** Opening Excerpted passage block **
In May, the European Union’s General Data Protection Regulation (GDPR) went into effect two years after it was approved. The regulation claims enforceability over every company that has access to the private data of European Union residents, regardless of where the company is located. Individual users will gain the right to see the data gathered on them as well as “the right to be forgotten”–the ability to have their data erased.

Of course, determining what qualifies as privacy can be hairsplitting. Consider the notion of differential privacy. “Differential privacy is where you would find out the same thing about me if I wasn’t in the data set. That is not a violation of privacy,” Chaudhuri says. “But if I was not in the data set, they would not have been able to draw the conclusion, that is a violation of your privacy.”

For example, a medical study on sexually transmitted diseases using anonymized data may conclude that men between 19 and 26 are more likely to contract them. But if the study resulted in the conclusion that men of a particular ethnicity who live on military bases—particularly pilots, let’s say—were more vulnerable, that would violate the privacy of this subset of men because the data included traits that identified them, and without them, the outcome would have been different.

Private industry is increasingly focused on how to get what they want from the data they gather without crossing that fine privacy line. Chaudhuri says one solution is to add noise to the data set—mixing in some inaccurate information along with the accurate, something Google does.

“If Google tells you they’re going to collect a lot of your data, but don’t worry, they won’t use it or share it, you are not necessarily going to trust the company,” she explained. “What Google has done is build a system called Rappor for collecting data in a noisy form. People are not going to trust them with the raw data.”

The Subtle Creepiness of Data Collection

Even with oversight, the average web user is still at risk. Just months before Cambridge Analytica was found to have grabbed 87 million people’s personal data from Facebook, the social media giant turned in an audit of its privacy practices (required by a court consent decree) that deemed the company’s privacy protection practices to be sufficient and effective – even as the Cambridge Analytica scandal was harvesting.

But even before the Facebook leak, consumers were weary of companies collecting their data, threatening to abandon their patronage with a breach. Today, many consumers fear their data is used to sell them more things or influence their opinion without their consent. In fact, according to the RSA Data Privacy and Security Report, 41 percent of respondents admitted to intentionally falsifying personal information and data when signing up for products and services online.

In some cases, public use of the data is just plain creepy. Recent tweets by Netflix and Spotify left some of their customers alarmed. In December 2017, Netflix tweeted: “To the 53 people who’ve watched A Christmas Prince every day for the past 18 days: Who hurt you?” Spotify ran ads based on their user data that was both quirky and creepy, including: “Dear person who played ‘Sorry’ 42 times on Valentine’s Day, what did you do?”

Did those consumers agree to let those companies use their data? Yes. Did they thoroughly understand and consider what could happen? Likely not. Did they agree to have their personal information resold? Even as anonymized data? Privacy experts say it’s not clear if those agreements were even valid.

“It’s arguably not a valid agreement to have 37 pages of privacy and use policy where what you do is hit I agree,” says Mark Halverson, a co-chairman of the Institute of Electrical and Electronic Engineers committee working on ethical and privacy issues in artificial intelligence.

One federal agent, who prefers not to be identified, said he sits in meetings where people talk about protecting their personal data. When he hears that, he pulls out his smartphone and sets it on the table. His response: “If you carry one of these, you’ve already conceded that point.”
** Closing Excerpted passage block **
Task description: Could you give the passage on data privacy again between "The Subtle Creepiness" and "scandal was harvesting.", inclusive, changing "oversight" to "regulation"? You won't need the material after this point.
** Opening Data shown block **
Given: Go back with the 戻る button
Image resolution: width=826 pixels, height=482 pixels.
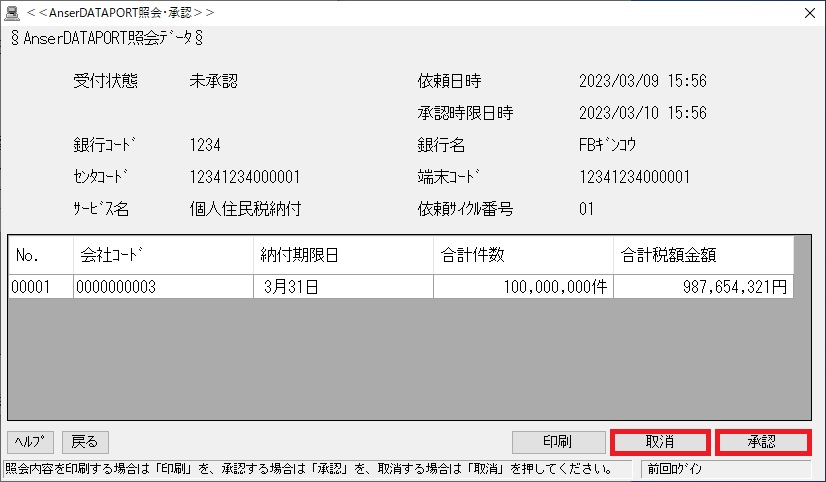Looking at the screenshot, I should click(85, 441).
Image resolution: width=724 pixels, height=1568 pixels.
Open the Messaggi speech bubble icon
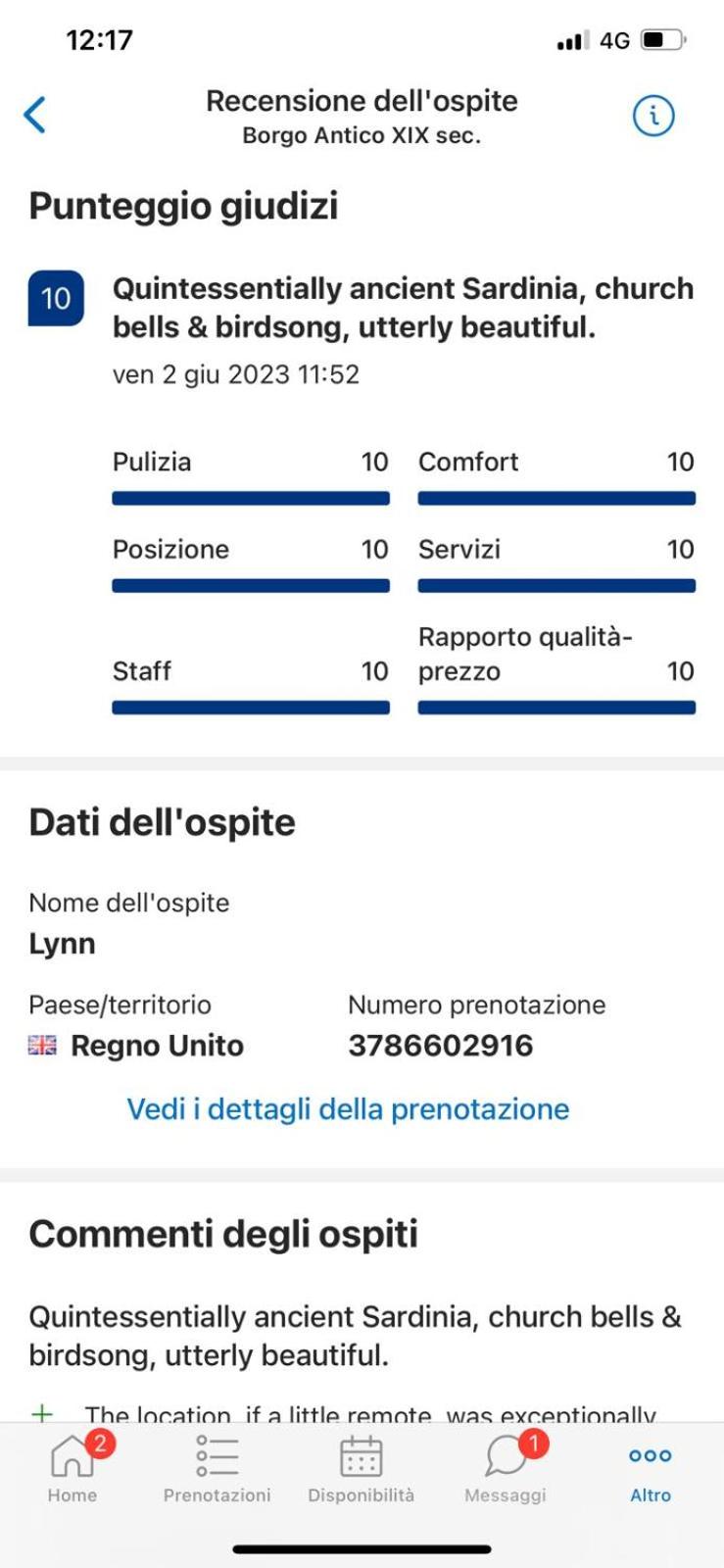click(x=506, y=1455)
** Closing Data shown block **
Task result:
The Subtle Creepiness of Data Collection

Even with regulation, the average web user is still at risk. Just months before Cambridge Analytica was found to have grabbed 87 million people’s personal data from Facebook, the social media giant turned in an audit of its privacy practices (required by a court consent decree) that deemed the company’s privacy protection practices to be sufficient and effective – even as the Cambridge Analytica scandal was harvesting.